‘Managing associate’ pays off for Freshfields

Freshfields Bruckhaus Deringer’s ­corporate department was given a shake-up earlier this year when Mark Rawlinson took over from Tim Jones as head (The Lawyer, 31 March).

As part of his new approach ­Rawlinson invited an associate to join the practice group’s management team as chief operating officer (COO) – the first time a non-partner had held such a role.

The six-month tenure of four and a half year-PQE Richard Thexton is coming to an end and he will return to full-time fee-earning. As COO he has spent as much as two-thirds of his time in the junior management role.

His success in the position means ­Rawlinson is looking for another associate to fill the position, while for Thexton the role has proved an interesting way of ­diversifying his experience.

It is generally rare in law firms for ­associates to have the opportunity to get properly involved in the management function and to get a taste of how a department is run.

Thexton, though, has been in the thick of financial reports and corporate strategy for six months. “The access to information has been amazing,” he says.

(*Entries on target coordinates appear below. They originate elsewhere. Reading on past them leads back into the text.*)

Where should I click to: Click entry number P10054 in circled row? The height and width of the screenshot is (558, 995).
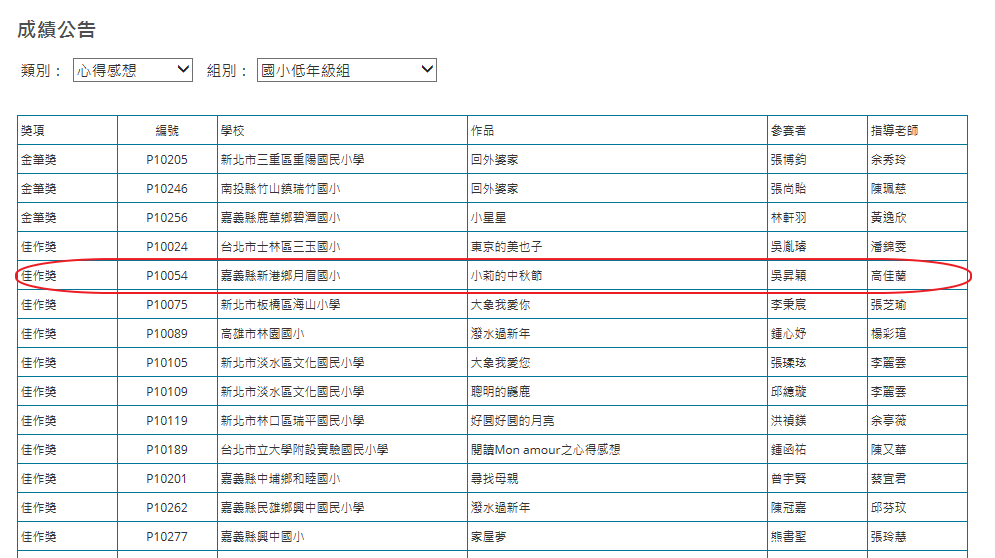click(x=166, y=276)
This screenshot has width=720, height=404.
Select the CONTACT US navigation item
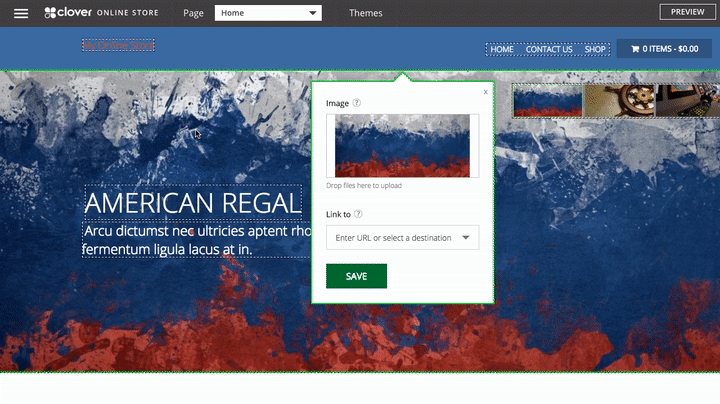pyautogui.click(x=549, y=49)
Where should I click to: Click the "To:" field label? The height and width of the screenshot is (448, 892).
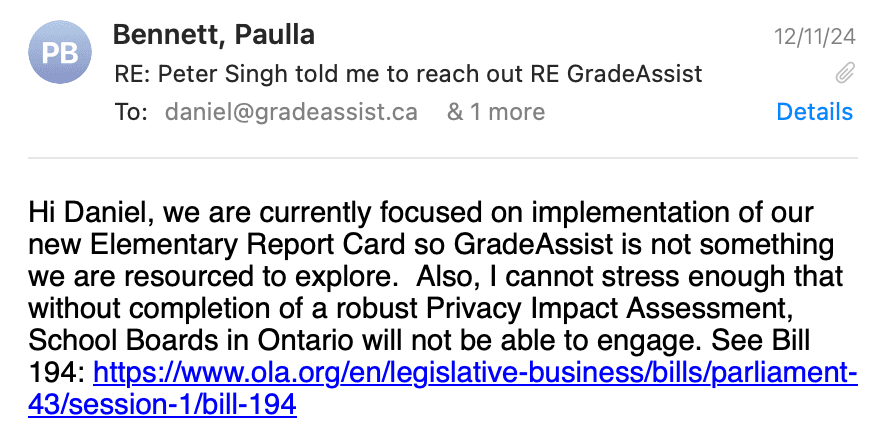(x=131, y=111)
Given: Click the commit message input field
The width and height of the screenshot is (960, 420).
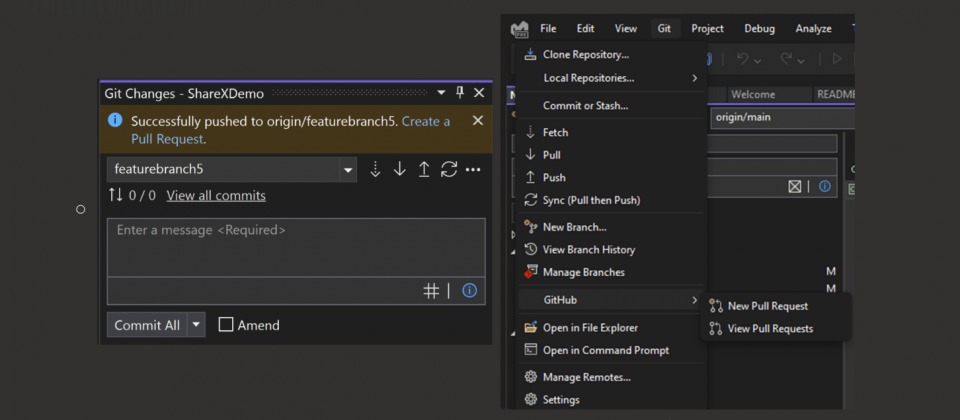Looking at the screenshot, I should tap(296, 247).
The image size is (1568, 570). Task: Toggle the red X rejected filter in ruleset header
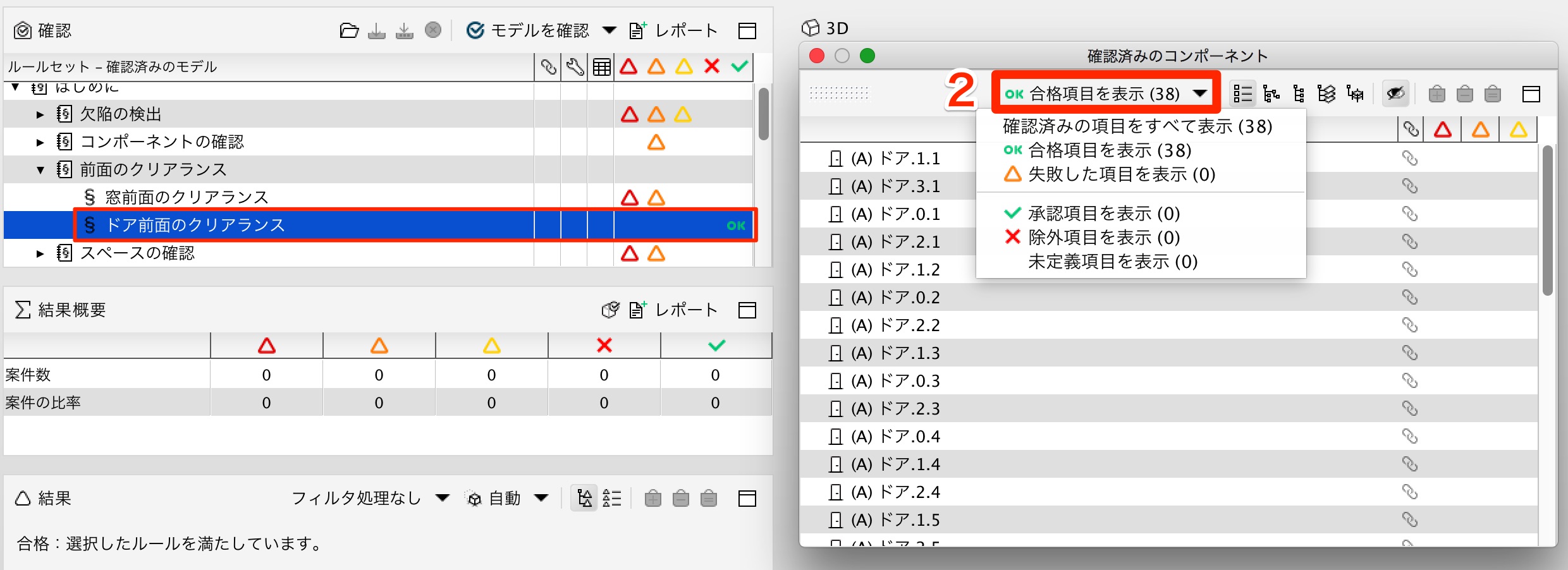coord(712,66)
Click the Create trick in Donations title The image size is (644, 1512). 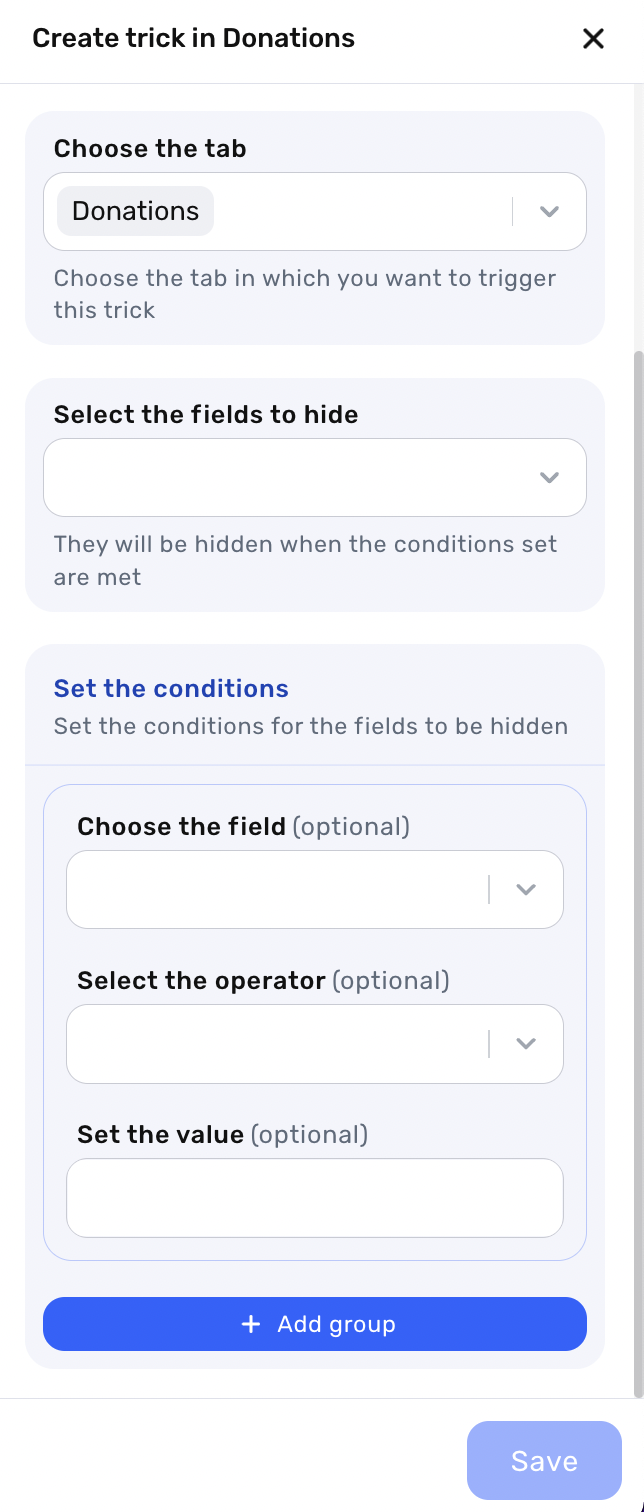click(x=193, y=39)
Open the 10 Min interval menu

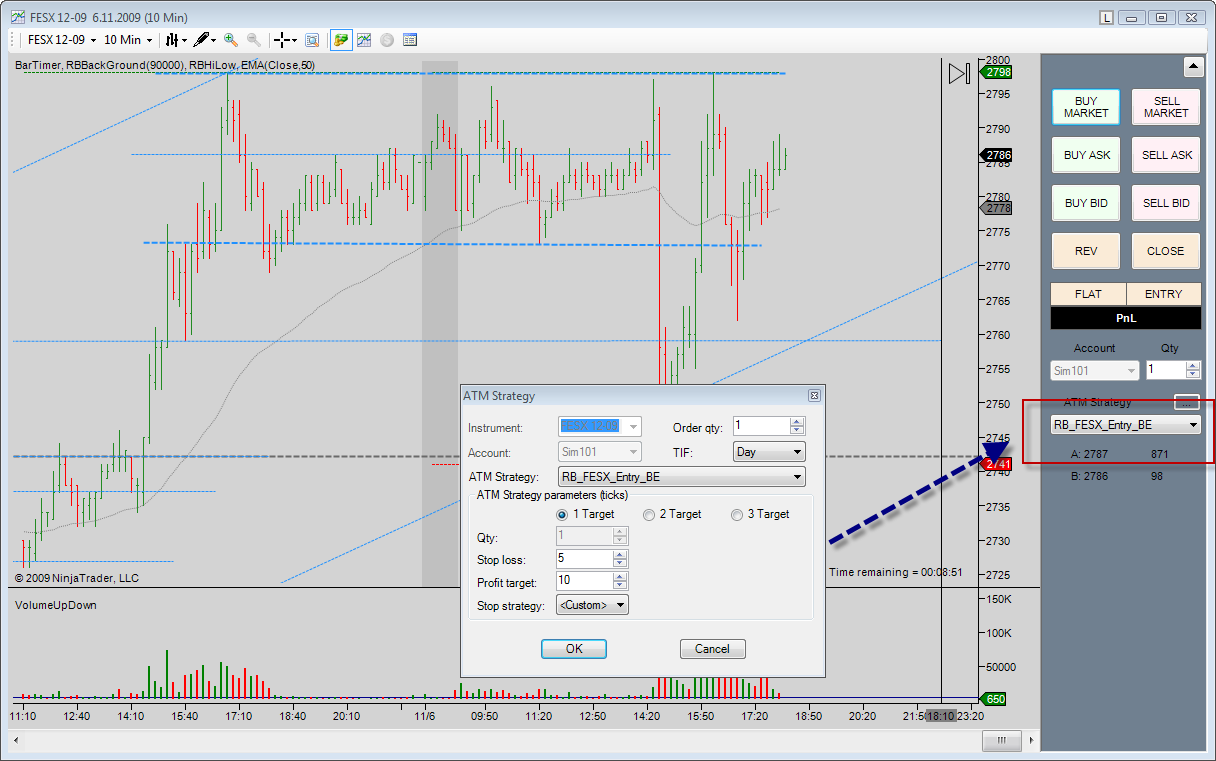128,40
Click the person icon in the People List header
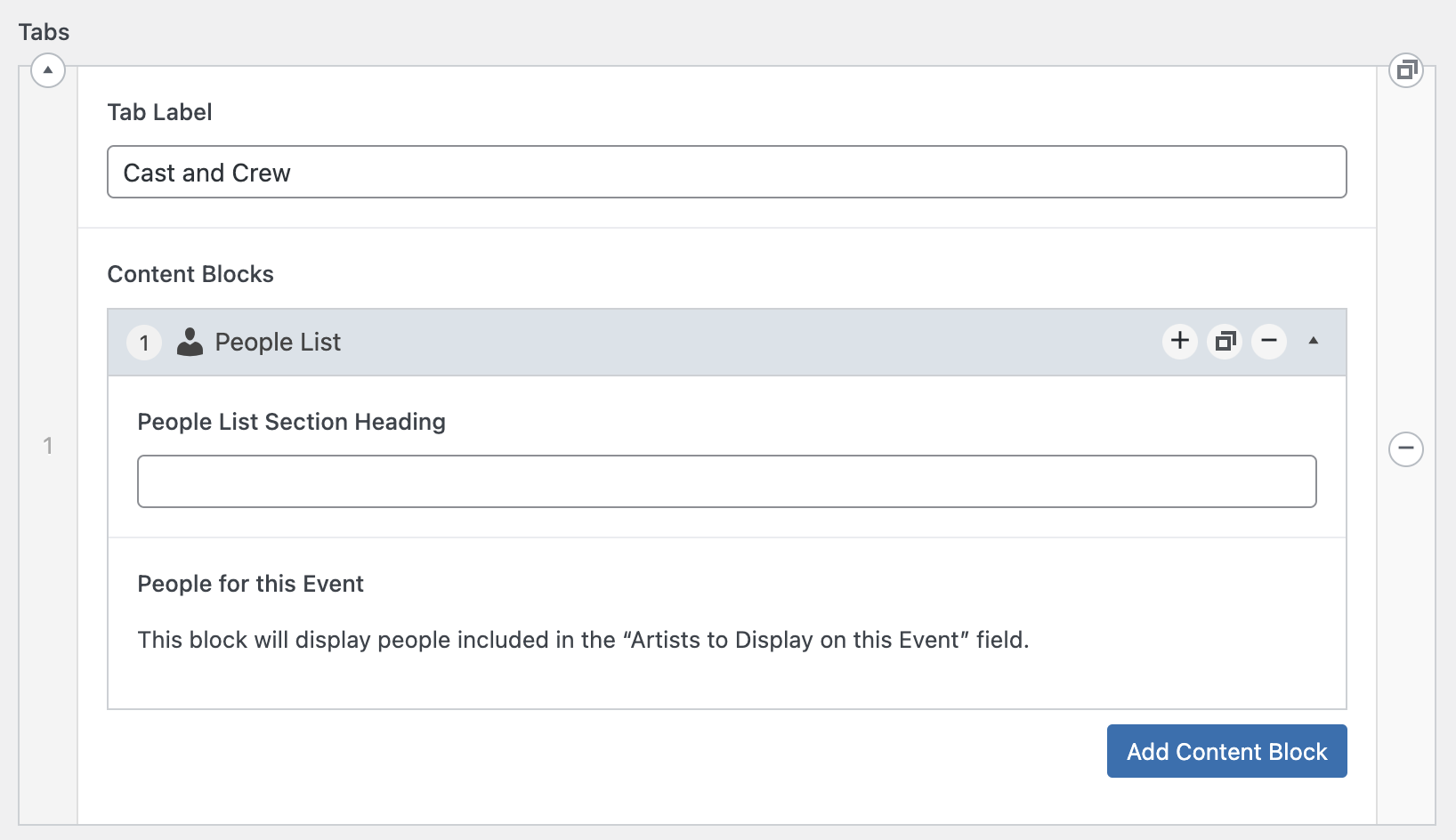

Thexton assisted on most organisational aspects of Rawlinson’s role as corporate departmental managing partner, sat on
the monthly business management ­committee, which is made up of corporate team leaders and sector heads, and ­practically chaired the weekly team leader meetings.

“I personally found it really useful just having the associate view of things ­immediately there,” says Rawlinson, adding that Thexton has also been ­instrumental in circulating information around the department – something that was seen as vital for improving ­communication in the corporate ­department.

As part of this new approach, Thexton now forwards signed-off press releases to corporate associates. Previously they would have been sent only to partners, with associates learning their ­department’s news when they read about it in the trade press.

In addition, Thexton has been given free rein to work on several pet projects, notably on work allocation and on ­creating a formal secondments policy.

The corporate department is now ­hoping to implement a centralised electronic work allocation system – ­something that will be fully rolled out
by Thexton’s successor.

The secondments programme consists of a web-based secondments database that sets out and describes the available ­secondments to clients and international offices. It was deemed so successful that it will now be rolled out to the entire firm.

Despite apparent similarities, Thexton’s role is quite separate from Freshfields’ Associate Engagement Group, which is a body elected by associates to represent associates’ interests. Thexton, however, is an unofficial representative of corporate associates.

Thexton says he is sad about leaving the post, particularly about leaving behind projects such as his work allocation “baby”, but admits that he is looking forward to returning to fee-earning work.

The internal application process for the next corporate COO is now underway, with the ­successor associate due to be picked in the first half of this month. Thexton, for his part, will be married and on his ­honeymoon by then.

“It’s probably the only way you’ll get me to stop tinkering with the secondments wiki,” he muses.